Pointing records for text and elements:
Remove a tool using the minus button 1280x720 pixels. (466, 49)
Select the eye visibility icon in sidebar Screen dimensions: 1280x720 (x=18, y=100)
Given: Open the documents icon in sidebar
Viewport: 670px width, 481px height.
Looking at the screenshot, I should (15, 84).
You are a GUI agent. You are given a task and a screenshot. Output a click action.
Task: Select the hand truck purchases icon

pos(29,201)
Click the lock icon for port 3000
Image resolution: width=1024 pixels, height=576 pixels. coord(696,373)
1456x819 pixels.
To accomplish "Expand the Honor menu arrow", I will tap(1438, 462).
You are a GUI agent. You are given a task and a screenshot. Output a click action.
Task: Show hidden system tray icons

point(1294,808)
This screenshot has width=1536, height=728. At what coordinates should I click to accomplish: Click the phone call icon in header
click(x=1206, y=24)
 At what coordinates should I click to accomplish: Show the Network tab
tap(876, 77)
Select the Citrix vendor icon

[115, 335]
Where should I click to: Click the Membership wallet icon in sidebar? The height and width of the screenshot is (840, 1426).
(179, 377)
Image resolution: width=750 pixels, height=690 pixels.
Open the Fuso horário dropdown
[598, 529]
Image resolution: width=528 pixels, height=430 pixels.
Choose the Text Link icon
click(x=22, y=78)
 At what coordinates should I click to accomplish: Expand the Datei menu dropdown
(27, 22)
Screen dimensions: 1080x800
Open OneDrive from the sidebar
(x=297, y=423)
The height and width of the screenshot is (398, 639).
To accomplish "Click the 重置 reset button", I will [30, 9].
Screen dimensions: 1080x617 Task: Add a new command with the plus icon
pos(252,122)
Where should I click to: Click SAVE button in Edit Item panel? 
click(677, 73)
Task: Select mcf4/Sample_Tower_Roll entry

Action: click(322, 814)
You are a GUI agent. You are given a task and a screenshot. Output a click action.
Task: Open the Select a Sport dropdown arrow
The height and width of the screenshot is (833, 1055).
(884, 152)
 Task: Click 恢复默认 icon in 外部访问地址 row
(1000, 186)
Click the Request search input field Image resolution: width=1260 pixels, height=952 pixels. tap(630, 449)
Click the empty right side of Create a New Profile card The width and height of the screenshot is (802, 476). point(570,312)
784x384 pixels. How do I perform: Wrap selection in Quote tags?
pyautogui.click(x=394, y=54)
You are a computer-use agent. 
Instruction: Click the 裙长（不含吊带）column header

● GIVEN PROBLEM
Rewrite all of the material above, replacing every instance of "sidebar" with "side panel" and leaving everything else unchanged.

● TASK RESULT
Remove a tool using the minus button 1280x720 pixels. (466, 49)
Select the eye visibility icon in side panel Screen dimensions: 1280x720 (x=18, y=100)
Given: Open the documents icon in side panel
Viewport: 670px width, 481px height.
Looking at the screenshot, I should (15, 84).
You are a GUI agent. You are given a task and a screenshot. Output a click action.
Task: Select the hand truck purchases icon

pos(29,201)
Click the lock icon for port 3000
Image resolution: width=1024 pixels, height=576 pixels. coord(696,373)
1456x819 pixels.
To accomplish "Expand the Honor menu arrow", I will tap(1438, 462).
You are a GUI agent. You are given a task and a screenshot. Output a click action.
Task: Show hidden system tray icons

point(1294,808)
This screenshot has width=1536, height=728. At what coordinates should I click to accomplish: Click the phone call icon in header
click(x=1206, y=24)
 At what coordinates should I click to accomplish: Show the Network tab
tap(876, 77)
Select the Citrix vendor icon

[115, 335]
Where should I click to: Click the Membership wallet icon in side panel? The height and width of the screenshot is (840, 1426).
(179, 377)
Image resolution: width=750 pixels, height=690 pixels.
Open the Fuso horário dropdown
[598, 529]
Image resolution: width=528 pixels, height=430 pixels.
Choose the Text Link icon
click(x=22, y=78)
 At what coordinates should I click to accomplish: Expand the Datei menu dropdown
(27, 22)
Screen dimensions: 1080x800
Open OneDrive from the side panel
(x=297, y=423)
The height and width of the screenshot is (398, 639).
To accomplish "Click the 重置 reset button", I will [30, 9].
Screen dimensions: 1080x617 Task: Add a new command with the plus icon
pos(252,122)
Where should I click to: Click SAVE button in Edit Item panel? 
click(677, 73)
Task: Select mcf4/Sample_Tower_Roll entry

Action: click(322, 814)
You are a GUI agent. You are given a task and a screenshot. Output a click action.
Task: Open the Select a Sport dropdown arrow
The height and width of the screenshot is (833, 1055).
(884, 152)
 Task: Click 恢复默认 icon in 外部访问地址 row
(1000, 186)
Click the Request search input field Image resolution: width=1260 pixels, height=952 pixels. tap(630, 449)
Click the empty right side of Create a New Profile card The width and height of the screenshot is (802, 476). point(570,312)
784x384 pixels. How do I perform: Wrap selection in Quote tags?
pyautogui.click(x=394, y=54)
You are a computer-use agent. 
Instruction: Click the 裙长（不含吊带）column header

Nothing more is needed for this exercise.